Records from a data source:
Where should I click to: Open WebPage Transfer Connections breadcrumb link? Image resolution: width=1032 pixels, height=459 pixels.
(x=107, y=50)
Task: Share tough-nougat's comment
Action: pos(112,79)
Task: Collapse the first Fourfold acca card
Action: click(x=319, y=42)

Your instructions: Reproduce the entries exactly, each one as given.

Written answer:
Where should I click to: Open WebPage Transfer Connections breadcrumb link? Image resolution: width=1032 pixels, height=459 pixels.
(x=107, y=50)
Task: Share tough-nougat's comment
Action: pos(112,79)
Task: Collapse the first Fourfold acca card
Action: click(x=319, y=42)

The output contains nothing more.